The request:
Rewrite the data below with every "Instruction" changed to "Directive" and nothing else altered, leaving out the pictures.
[Start of Input data]
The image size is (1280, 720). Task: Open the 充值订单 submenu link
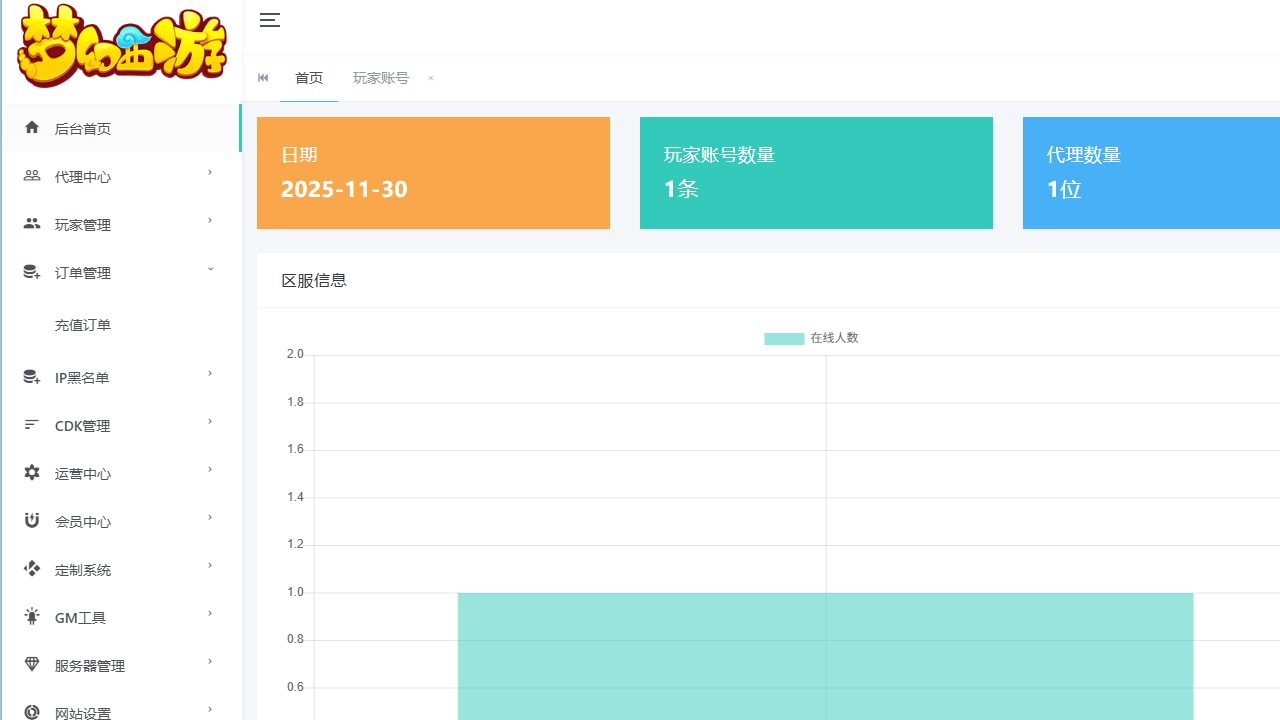[83, 325]
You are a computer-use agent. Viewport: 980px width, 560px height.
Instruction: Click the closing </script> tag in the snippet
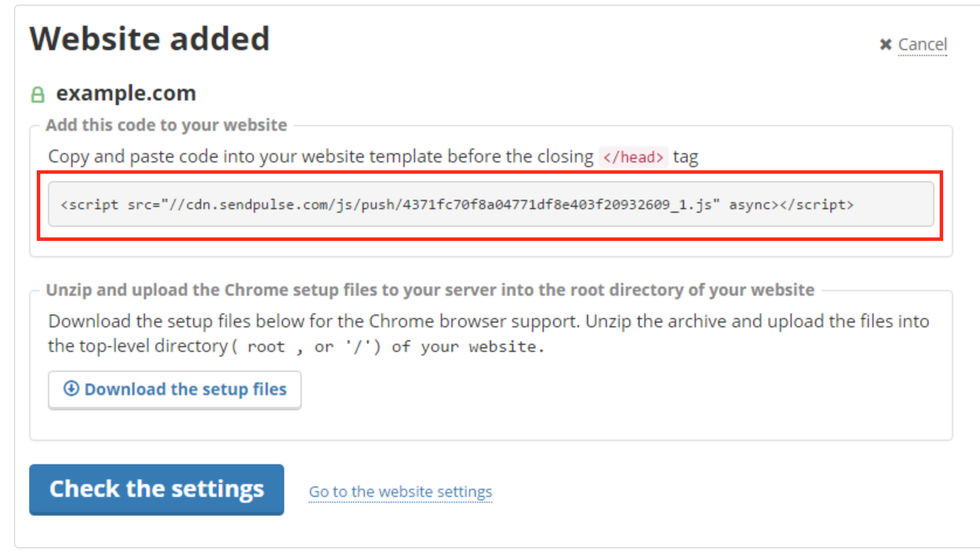pos(817,205)
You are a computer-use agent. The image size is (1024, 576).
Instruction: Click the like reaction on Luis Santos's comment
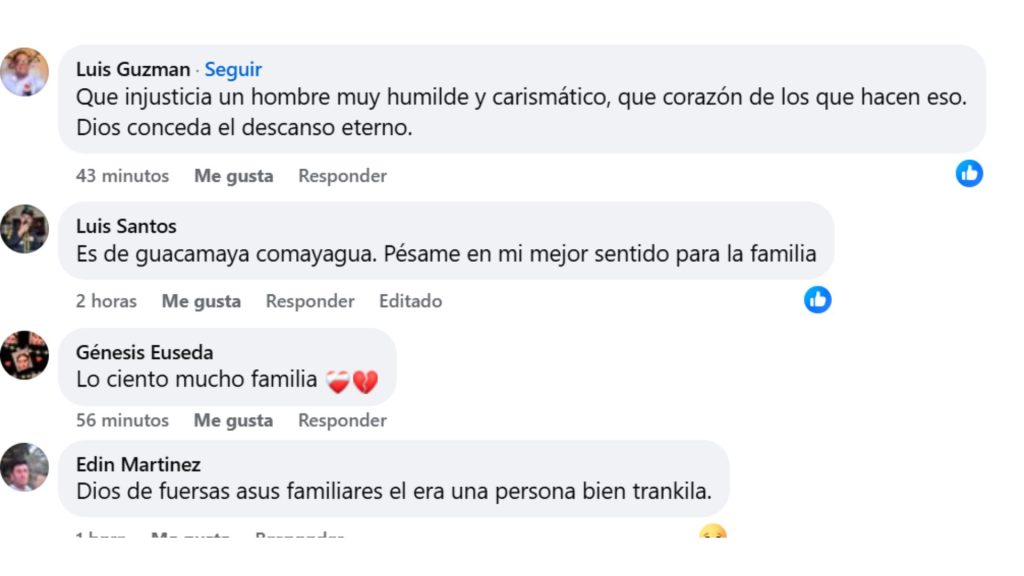coord(818,299)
[End of Input data]
Result:
The image size is (1280, 720). Task: Open the 充值订单 submenu link
[83, 325]
You are a computer-use agent. Viewport: 980px width, 560px height.
Directive: Click the closing </script> tag in the snippet
pos(817,205)
You are a computer-use agent. The image size is (1024, 576).
Directive: Click the like reaction on Luis Santos's comment
coord(818,299)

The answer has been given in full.